1 teaspoon baking soda

2 tablespoon sugar

1 teaspoon salt

Place sourdough discard, milk, egg, oil, and vanilla (if using) in a large bowl. Mix well to break up and incorporate the sourdough discard and other liquid ingredients.

Add flour, baking powder, baking soda, sugar and salt. Mix until just moistened and no traces of dry flour is visible.

Preheat a 10 – 12 inch skillet or a griddle over medium high heat and spray with non stick spray. Add a little oil or butter to the pan, swirl it around so it evenly coats the pan. Let it heat up for a couple of minutes.

Add about 1/4-1/3 cup batter for each pancake. I can usually fit 2 to 3 in a 12 inch skillet at a time. Let cook until bubbles appear on top and edges seem dry. Turn pancakes over and cook for a minute or two more, until nicely browned. Adjust the heat as needed.

Repeat with remaining batter. Keep cooked pancakes warm until serving.

Serve with softened butter and maple syrup. And/or jam…or sausages and bacon….however you want to enjoy your morning treat!

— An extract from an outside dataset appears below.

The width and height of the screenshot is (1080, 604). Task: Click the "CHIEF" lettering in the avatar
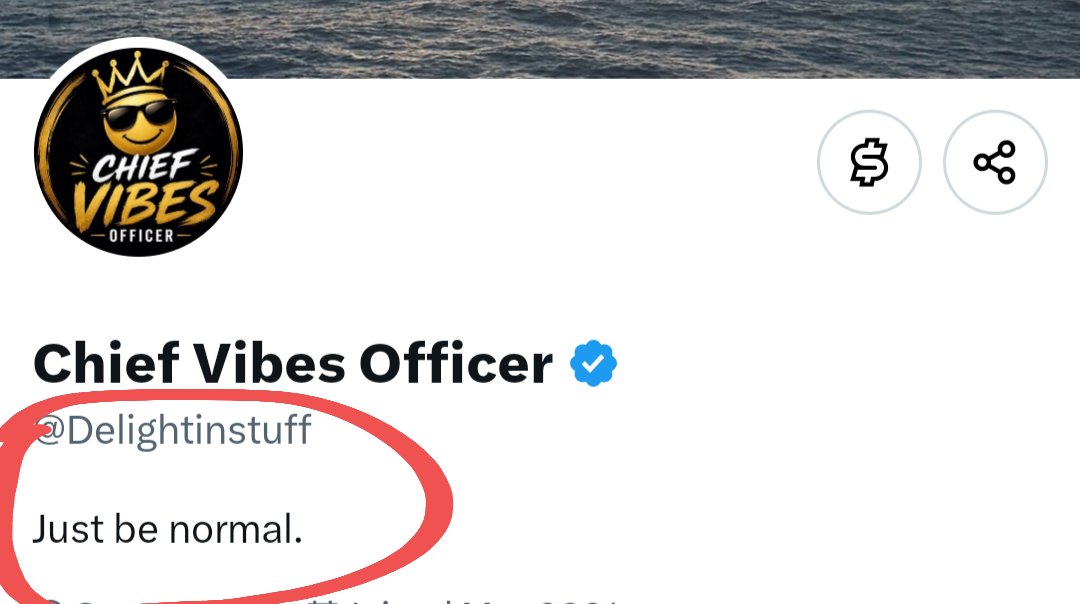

**In the Philippines, I saw pancakes slathered with softened margarine, sprinkled with sugar, and sometimes doused in evaporated milk. I serve it like that once in a while. Try it, it’s good!**

Makes about 15 4-inch pancakes.

This is how the batter looks like after it is mixed. It still has a few lumps. Do not over mix.
Flip the pancake once it looks like the pancake on the bottom left – it has bubbles on top and edges are dry.
I love pancakes with butter and maple syrup!